After I started thinking about micro-danger this week, I found a report from last December in the San Francisco Chronicle about a Bay Area lawyer (yes, he’s from San Francisco) who sued pretty much everyone he could find in the Bay Area who sold dragees. The Chronicle says that Mark Pollock admits he “doesn’t know anyone” who has been harmed by eating dragees, but being a busybody, killjoy lawyer, he figured why let facts stand in the way of his pointless hostility and interference with other people’s lives.
Amazingly, companies like fancy-pants gourmet food store chain Dean and Deluca and others caved into his demand, and it’s now easier to get marijuana in San Francisco than it is to get silver Christmas cookie balls.
Why give in to such a thing? Too expensive to fight, they say. Well, they ain’t seen nothin’ yet. Knowing how easily they cave, I’m going to set aside a day to think of things I’d like them to do and just threaten to sue them. That should be fun.
Maybe Pollock doesn’t care about the facts of dragees and their effect on their health, but the Chronicle asked an expert at the California Department of Health Services, who said you’d need to eat “massive quantities” of dragees to do any harm. They don’t know how many because going to the trouble of finding out would be, well, a gigantic waste of time and money.
Of course, the bakery owners don’t like it. The Chronicle spoke to Nora Tong, a baker in San Francisco who now has to sneak her dragees in from France. She thinks the whole matter is ridiculous and said, “I will always buy them. I love dragees.”

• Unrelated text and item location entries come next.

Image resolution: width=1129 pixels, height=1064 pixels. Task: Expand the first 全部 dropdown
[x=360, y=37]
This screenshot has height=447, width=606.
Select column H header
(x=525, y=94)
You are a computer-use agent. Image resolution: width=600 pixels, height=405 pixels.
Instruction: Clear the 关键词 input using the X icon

So there’s good news and bad news and then more good news. The good news is that thanks to the bravery of people like Pollock, Californians are now safer from a danger so small that it’s not even worth measuring. The bad news is that if a nuclear explosion buries my car in mushrooms and poisonous dragees, I have to pay to tap out and repaint the fender.

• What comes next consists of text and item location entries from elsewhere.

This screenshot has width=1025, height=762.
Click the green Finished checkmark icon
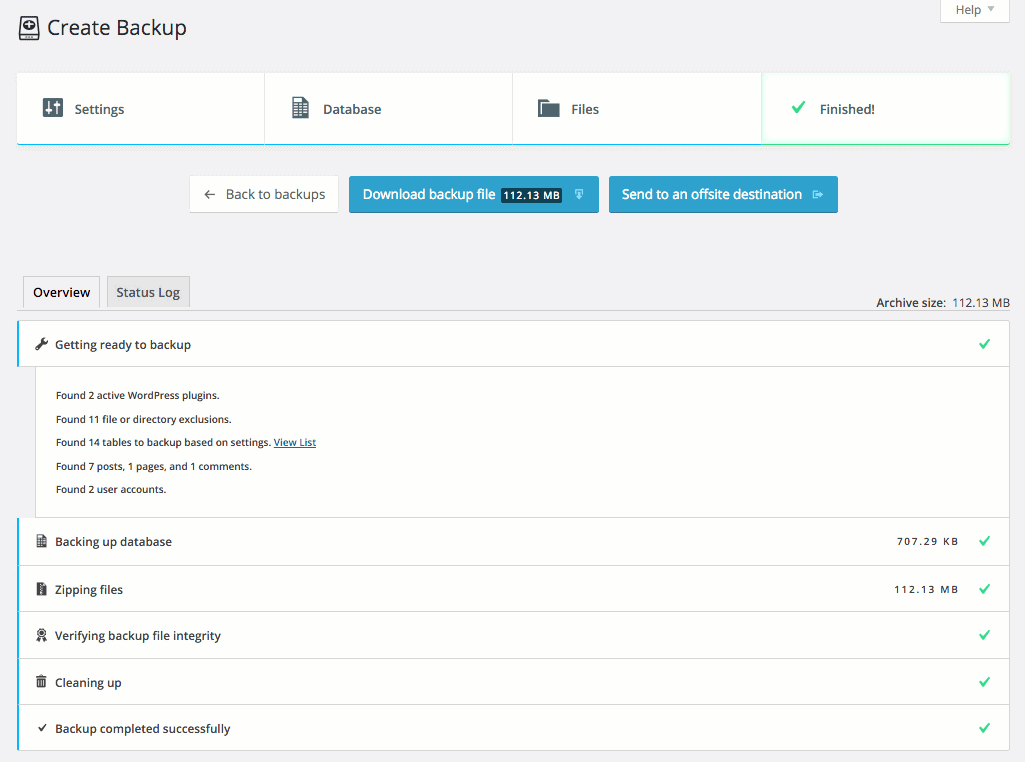(x=798, y=107)
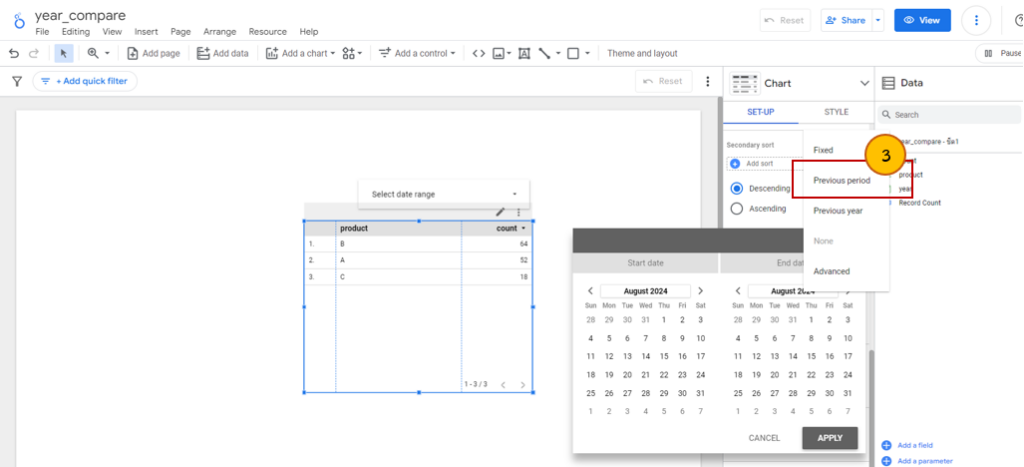This screenshot has height=467, width=1024.
Task: Click the pencil edit icon above table
Action: (x=500, y=212)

I feel for Tong. She went on to say that she admits Pollock has gotten people in her profession worried: “It’s too bad that we are all so fearful, and we are being terrorized by this.”

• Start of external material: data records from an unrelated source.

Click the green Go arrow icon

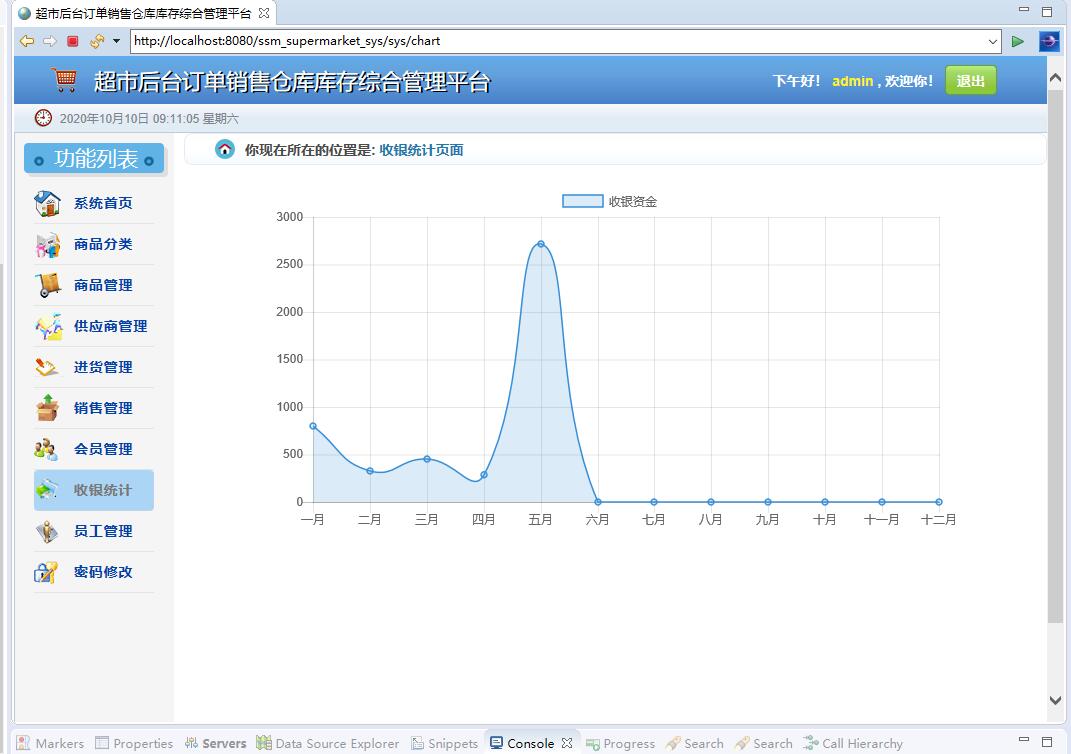1018,41
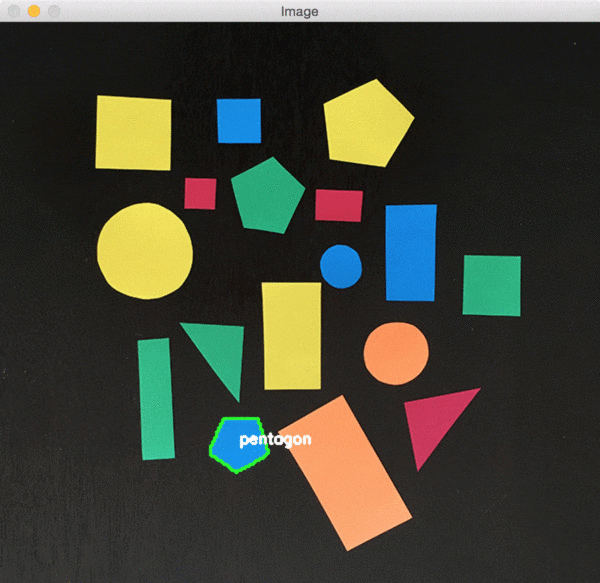Click the large yellow circle

click(145, 250)
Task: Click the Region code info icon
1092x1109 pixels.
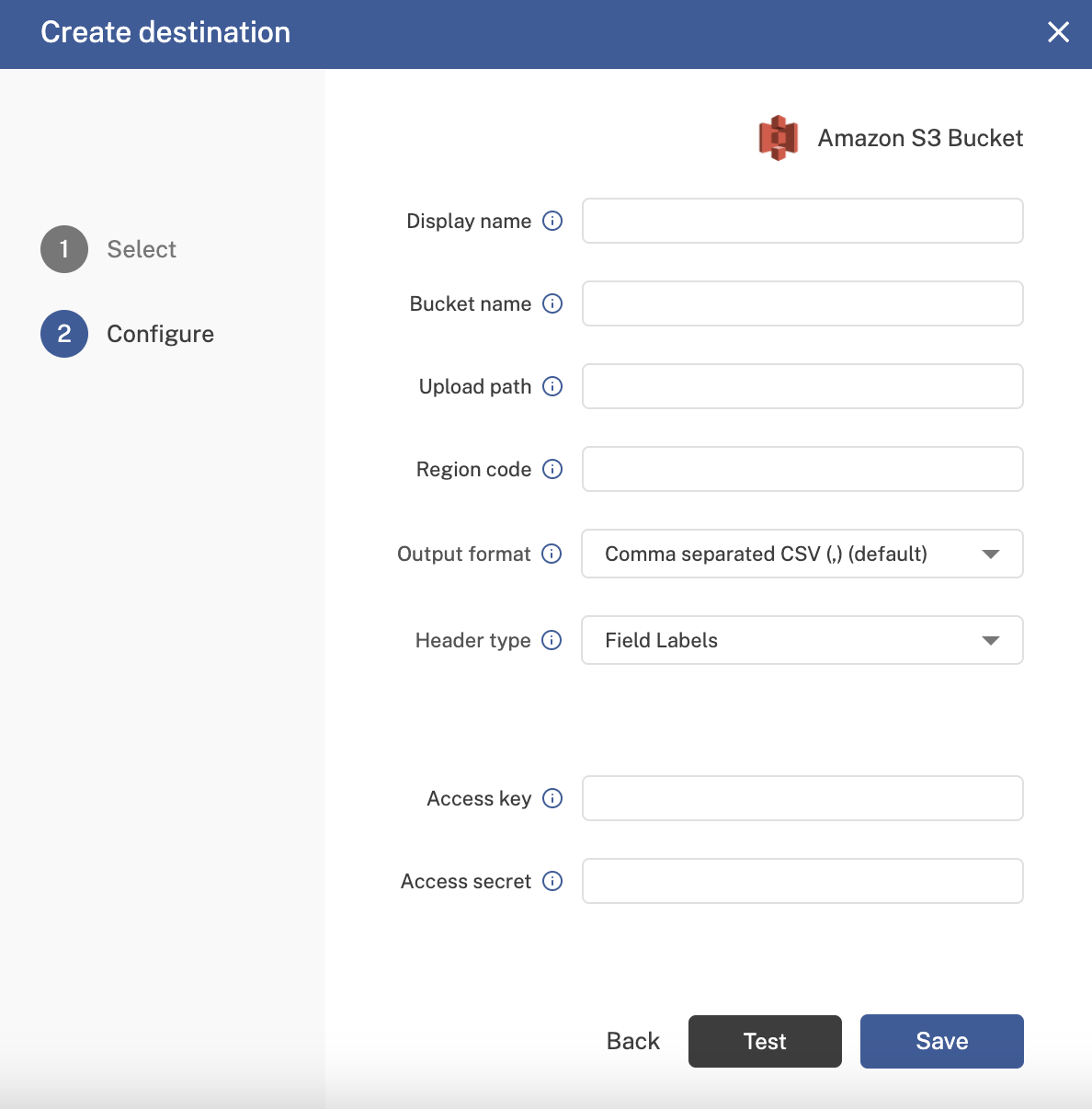Action: point(552,469)
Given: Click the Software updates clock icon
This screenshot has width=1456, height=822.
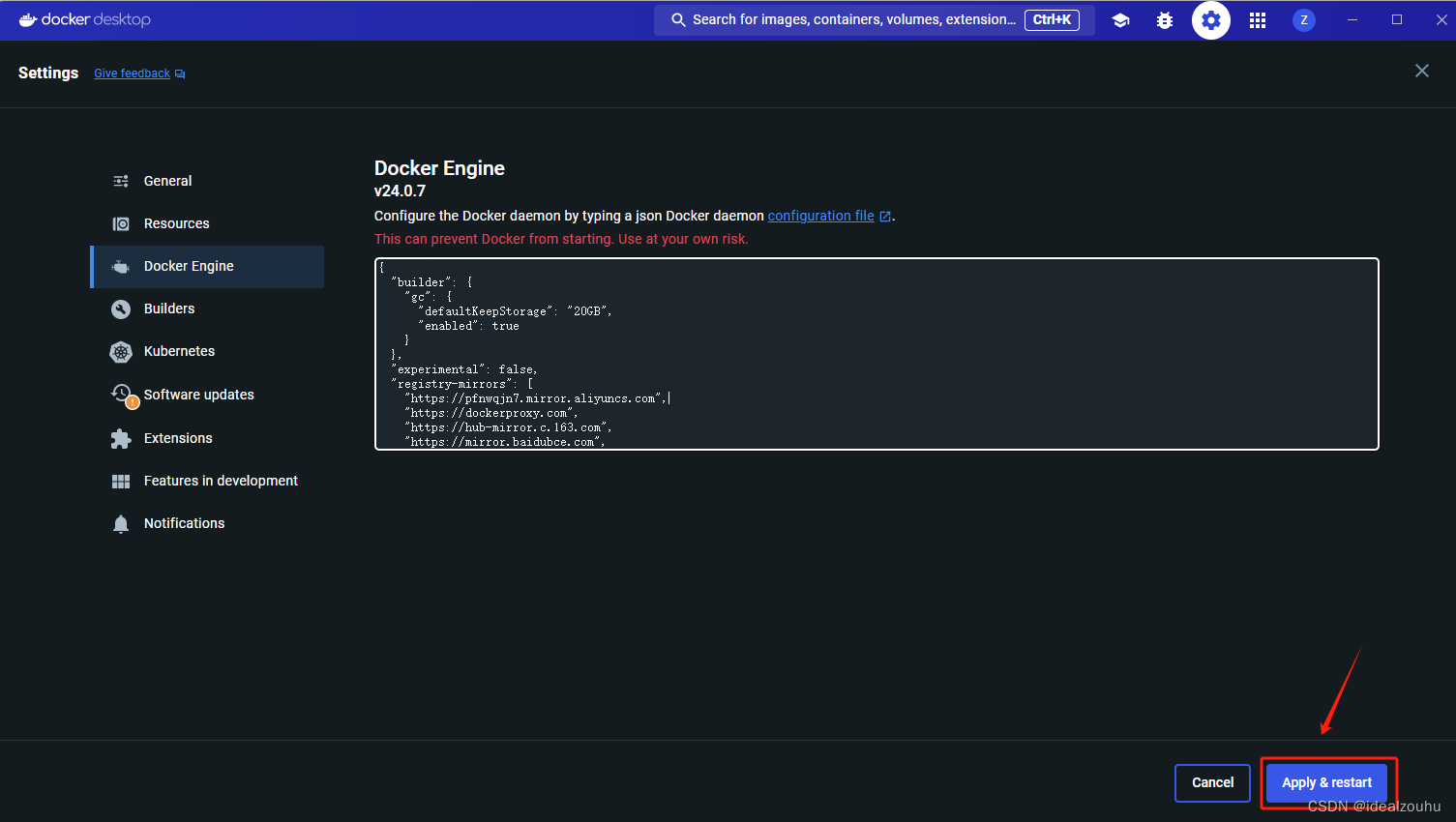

That means the other good news is that it looks like California is going to have two entries in that Dumbest Terrorist of the Year competition. I like our chances!

1 Comments:

  • At January 2, 2008 at 11:37 AM, Anonymous Anonymous said…

    Hey-

    I know this is responding to an ancient Letter from CA about the silver dragees, but I just wanted to say how much I enjoyed your "Letter" - what a bonehead hippie that lawyer is... now everyone is forced to get their dragees on the internet instead of taking a quick trip to the Kroger store down the street because no store wants to carry dragees anymore due to the liability. Well, if that's what I have to do then so be it - because I am not denying my small daughters (or myself!) the pleasure of having a Christmas cookie with those little silver balls on it!